Kemp, younger and not haunted by any national traumas, choses the utopian ideal as a vision, a regulative idea, which serves as a guiding principle for our practical considerations and actions. The good life is not a question which can be solved by theoretical speculation (p. 44) or empirical science (p. 13). Nor can rationality itself be the answer. To create new questions and new goals, and to be able to put oneself in the place of another, one needs fantasy; and reason is exactly this union of rationality and fantasy (p. 210). It is not a matter of setting up universal laws for our conduct - which would be counter-productive, i.e. inhuman in many cases (p. 53) - or constructing the good life as an idea to be realized in the course of history. We have to do the job ourselves, whenever we are confronted by situations, which require us to (re)act in some way. Ethical reflexions are specific in their aim and context, asking "What would be the right thing to do in this situation?"

Ethics is practical wisdom in which we must take into account, how we ourselves have gained experience, what we have obtained and what have been achieved by other good persons. Kemp confronts the anthropology of Heidegger with an image of man as a sensitive creature (p. 28). Man is not only technically creating and actively manipulating with tools; passivity, receptivity and openness toward the world including other human beings is just as characteristic of a human life. Action is not just a strategic enterprise, rather it includes the ability to respect norms for good behaviour, as well as spontanous giving to others. These aspect of human life is what makes communities possible and also what makes Kemp's guiding vision of free giving and recieving sensible. It gives the ontological foundation for the possibility of ethics as practical visdom, where we can relate to others and learn from experience, our own as well as others.

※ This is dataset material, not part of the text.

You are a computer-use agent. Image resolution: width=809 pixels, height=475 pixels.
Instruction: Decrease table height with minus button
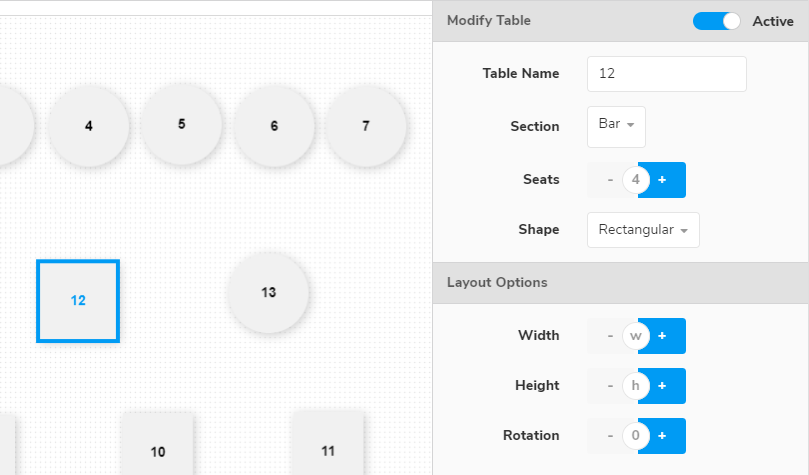tap(609, 386)
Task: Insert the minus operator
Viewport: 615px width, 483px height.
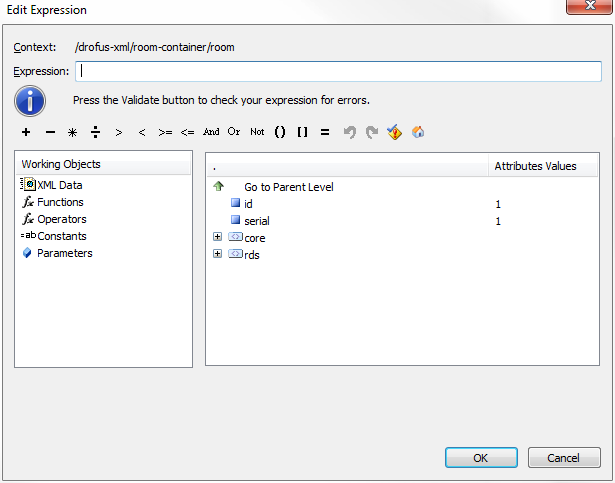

Kemp underlines that philosophical ethics cannot be neutral descriptions. Philosophical texts, as well as all other texts, imply a view of human beings, nature and society which in itself is an ethical attitude (p. 43): The way we see man, that is the way we treat man - and vice versa (p.275). In accordance with this conception Kemp leaps back in the history of philosophy to find theories, which can elaborate and support his view.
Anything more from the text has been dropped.